Dopo il successo ottenuto con la serie di Shenmue, Sega ritorna nel mondo dell’ action-adventure con Yakuza, un gioco che si pone l’obiettivo di farci vivere l’esperienza della malavita giapponese nei quartieri della splendida e lussuriosa Tokyo.

 

SANGUE. ONORE. RISPETTO.

Il protagonista di Yakuza è Kazuma Kiryu un giovane malavitoso (soprannominato il “Drago della Famiglia Dojima”) finito in carcere per un crimine che non ha mai commesso.

Dopo dieci anni di prigione il nostro eroe torna a Kamurocho (quartiere di Tokyo) dove presto dovrà scontrarsi con i membri della sua “Famiglia” che ancora lo considerano un traditore, e cercare di risolvere il mistero che si cela dietro alla scomparsa di dieci miliardi di Yen.

La vicenda, raccontata attraverso una lunghissima serie di stupende cut-scenes, si sviluppa lentamente ma con una continua serie di colpi di scena e intrecci dal sapore orientale ricchi di onore, violenza e corruzione.

Davvero ottimo lavoro svolto anche nella caratterizzazione dei protagonisti e della città, studiati alla perfezione così da farci sentire a nostro agio anche nei sobborghi della capitale giapponese.

Tutte queste caratteristiche fortunatamente riescono a mantenere alto l’interesse del giocatore nonostante un game-play abbastanza ripetitivo.

MAZZATE, MAZZATE E ANCORA MAZZATE

Il fulcro del gioco consiste nello spostarsi di continuo da un luogo all’altro ammirando le scene d’intermezzo e prendendo a pugni tutti gli sbruffoni che ci ostacolano il cammino.
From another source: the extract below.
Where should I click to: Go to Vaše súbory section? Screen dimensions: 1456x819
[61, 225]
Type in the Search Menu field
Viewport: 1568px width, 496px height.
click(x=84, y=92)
Ogni colpo andato a segno servirà a riempire una barra che, una volta raggiunto un certo livello, ci permetterà di eseguire le “Heat-Action” mosse particolarmente violente ed esaltanti che si diversificano a seconda dello scenario (o dell’arma impugnata) e che ci consentiranno di mettere subito al tappeto i nostri avversari.

Al termine di ogni combattimento riceveremo inoltre punti esperienza per acquisire nuove tecniche e aumentare la nostra resistenza.

Yakuza è però un tuffo nella società giapponese e così, quando saremo stanchi di fare a mazzate, potremo esplorare Kamurocho ed entrare nei negozi, ristoranti, pub, hostess club, giocare a baseball, tentare la sorte con le slot-machines oppure parlare con la gente e affrontare alcune missioni secondarie che aumentano la longevità del titolo.